For three decades, Vanderperre has photographed for editorials in AnOther Magazine, Dust, iD, Perfect, Vogue and W Magazine and campaigns for fashion houses such as Jil Sander, Calvin Klein, Dior and Prada. A selection of his work forms a personal story in which the photographer takes visitors through his passions and obsessions. He shares the common thread – a fascination with youth and subculture – with his partner Olivier Rizzo and Raf Simons. Their years of collaboration and mutual trust – unique in the fashion world – are part of this story. It is also the first time that MoMu is organizing a photo exhibition.

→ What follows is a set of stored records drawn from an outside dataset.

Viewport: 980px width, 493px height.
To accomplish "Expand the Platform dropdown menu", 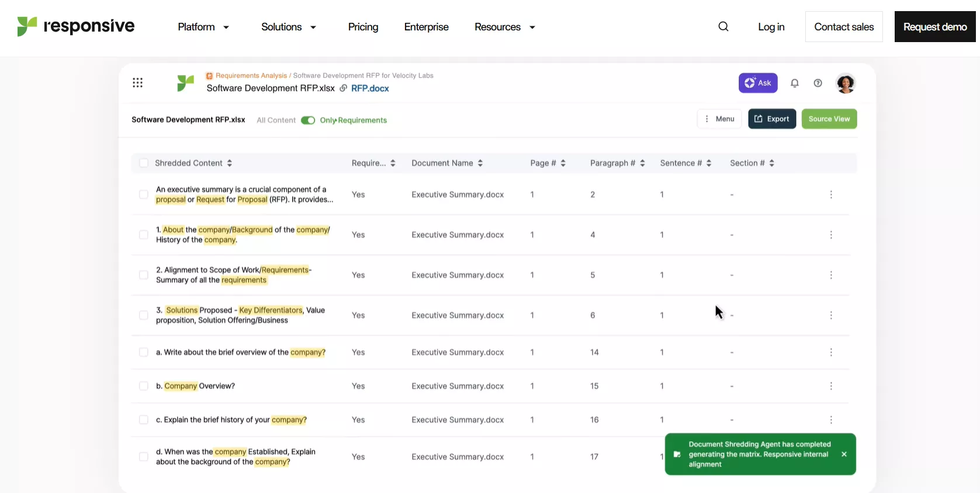I will point(203,27).
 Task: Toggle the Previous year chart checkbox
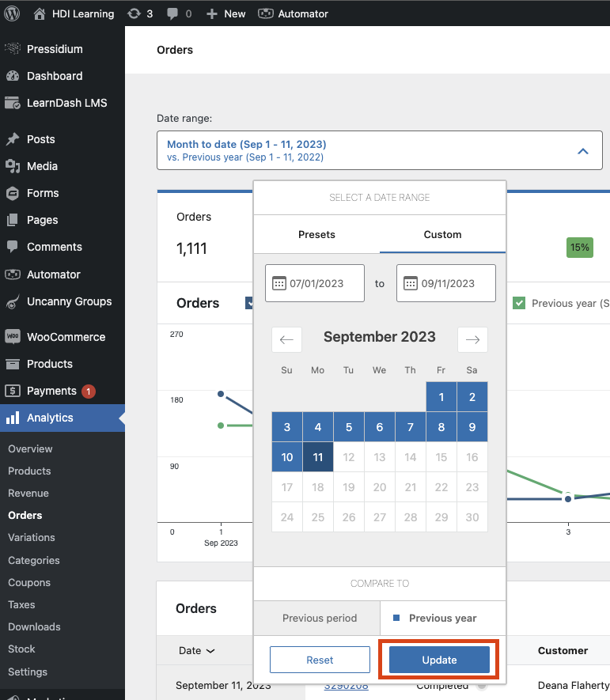click(519, 303)
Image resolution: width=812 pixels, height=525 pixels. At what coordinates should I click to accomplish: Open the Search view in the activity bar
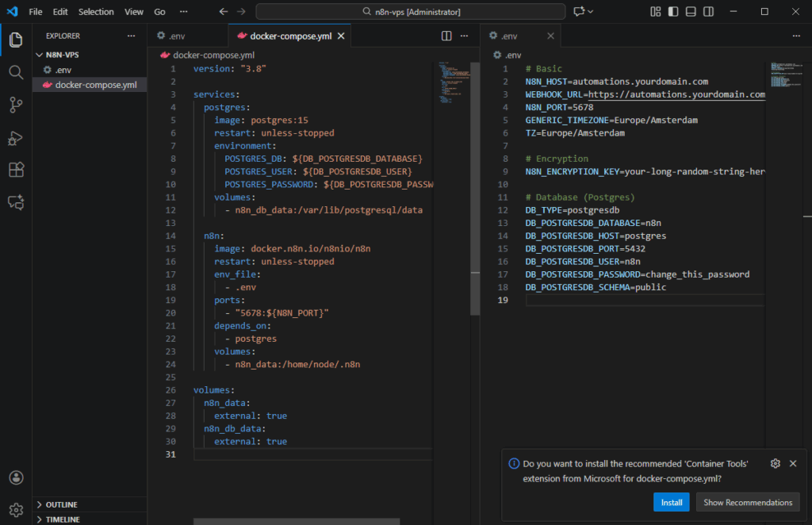coord(16,72)
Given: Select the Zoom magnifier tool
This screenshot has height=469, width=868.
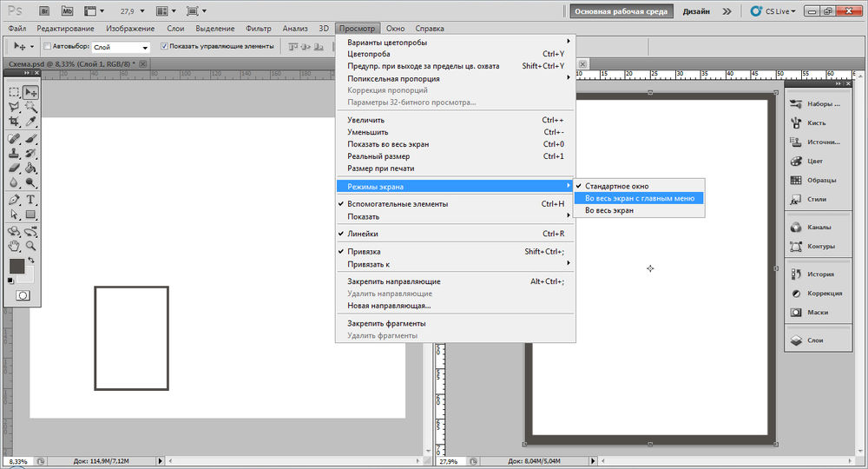Looking at the screenshot, I should coord(31,246).
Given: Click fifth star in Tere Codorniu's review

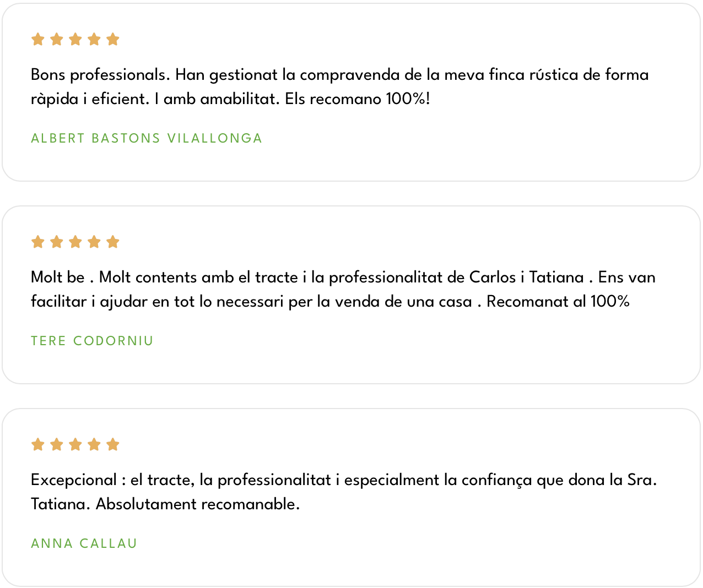Looking at the screenshot, I should point(113,242).
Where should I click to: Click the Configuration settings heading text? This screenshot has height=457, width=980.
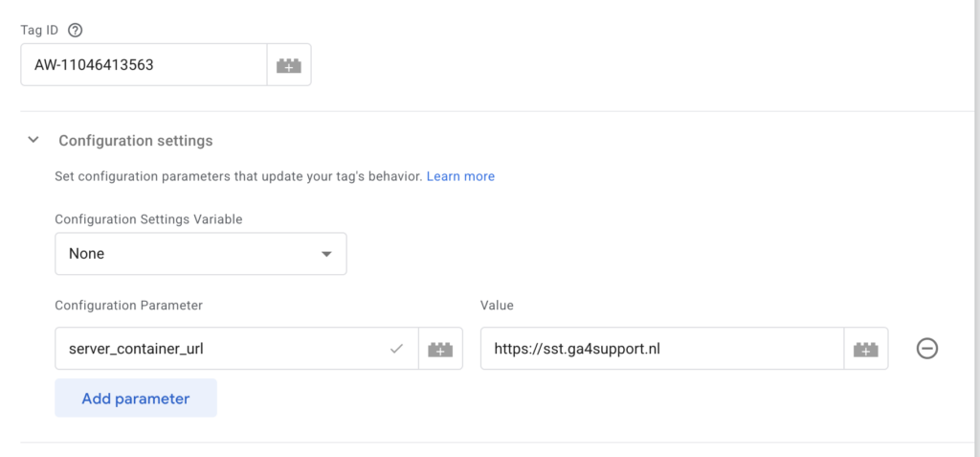[136, 141]
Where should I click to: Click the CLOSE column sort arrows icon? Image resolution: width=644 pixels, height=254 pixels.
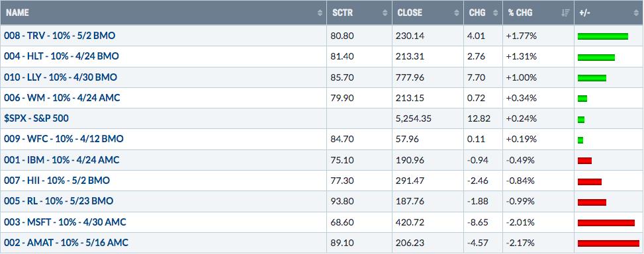(x=456, y=13)
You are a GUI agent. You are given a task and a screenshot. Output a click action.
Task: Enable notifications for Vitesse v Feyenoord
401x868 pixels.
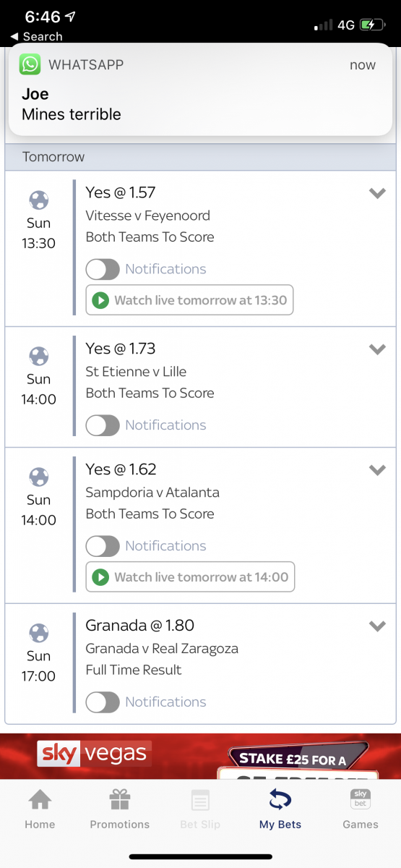click(x=103, y=269)
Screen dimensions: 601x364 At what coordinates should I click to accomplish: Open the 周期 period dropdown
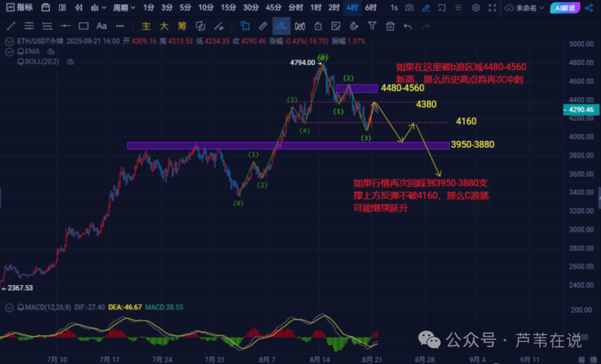[x=123, y=8]
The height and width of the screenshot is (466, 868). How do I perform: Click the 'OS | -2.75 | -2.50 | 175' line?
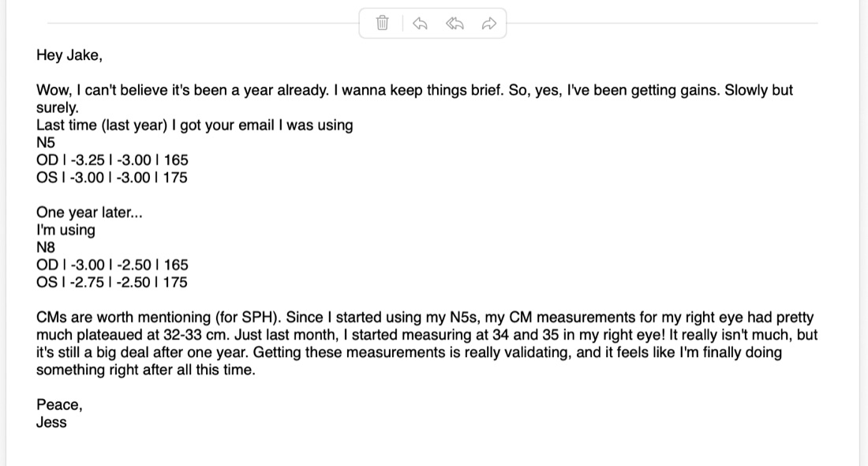click(112, 283)
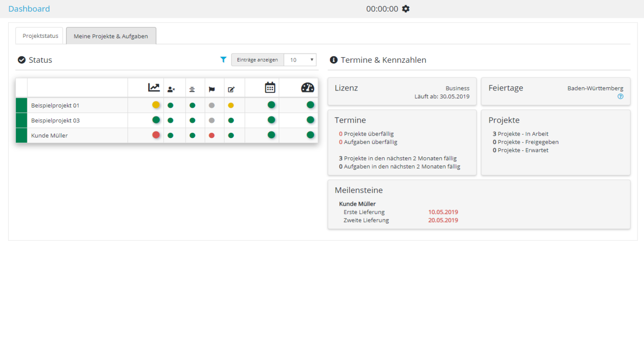Click the Dashboard title link
The height and width of the screenshot is (362, 644).
pyautogui.click(x=29, y=9)
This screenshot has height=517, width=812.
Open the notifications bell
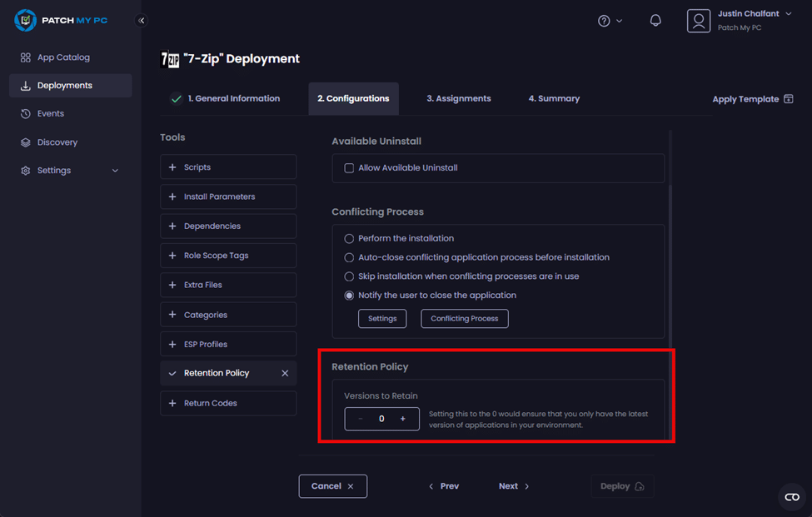tap(655, 21)
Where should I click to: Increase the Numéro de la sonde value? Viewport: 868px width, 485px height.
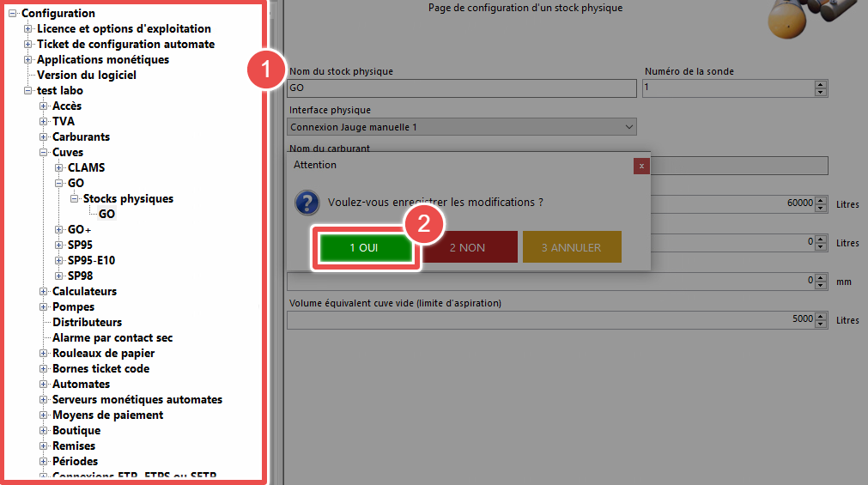click(x=821, y=84)
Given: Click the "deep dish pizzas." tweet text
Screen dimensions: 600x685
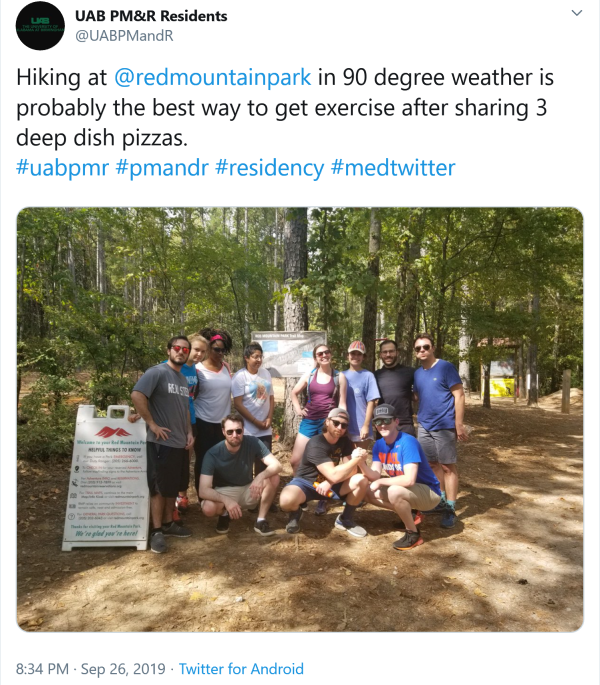Looking at the screenshot, I should coord(102,138).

Fashion photography was not initially created to end up on museum walls, but intended for reports and campaigns by brands.

Never change a winning team

It was not a classic retrospective – Vanderperre has not yet been photographed – nor a chronological arrangement or classic museum exhibition. The exhibition opens with an image from 2010, made in the drawing room of the Academy of Fine Arts Antwerp, where Vanderperre met Olivier Rizzo in 1989. This is followed by a wall of portraits from a series of zines that he made together with Rizzo as a tribute to the models. They show them unadorned, natural and pure.

Then we arrive at the photo that started it all: a campaign photo for Raf Simons from 1991, styled by Olivier, with a painted Mickey Mouse on the model’s face by make-up artist Peter Philips. The image arose spontaneously and was part of a dummy. It was never widely published, the internet did not exist yet. Yet it took on a life of its own and gave the three an international audience: “Why do I keep working with Raf and Olivier and choosing from the same pool of models? Because we provoke each other to the extreme. We owe it to each other to reinvent and surpass ourselves. To take a better photo than the best we have taken so far,” Vanderperre explains later.

Text continues below the images.

Robbie, V, #0, 1999, model: Robbie Snelders Credits: Willy Vanderperre (via MoMu)
Daan, Dust #16, 2020, Daan Duez Credits: Willy Vanderperre (via Momu)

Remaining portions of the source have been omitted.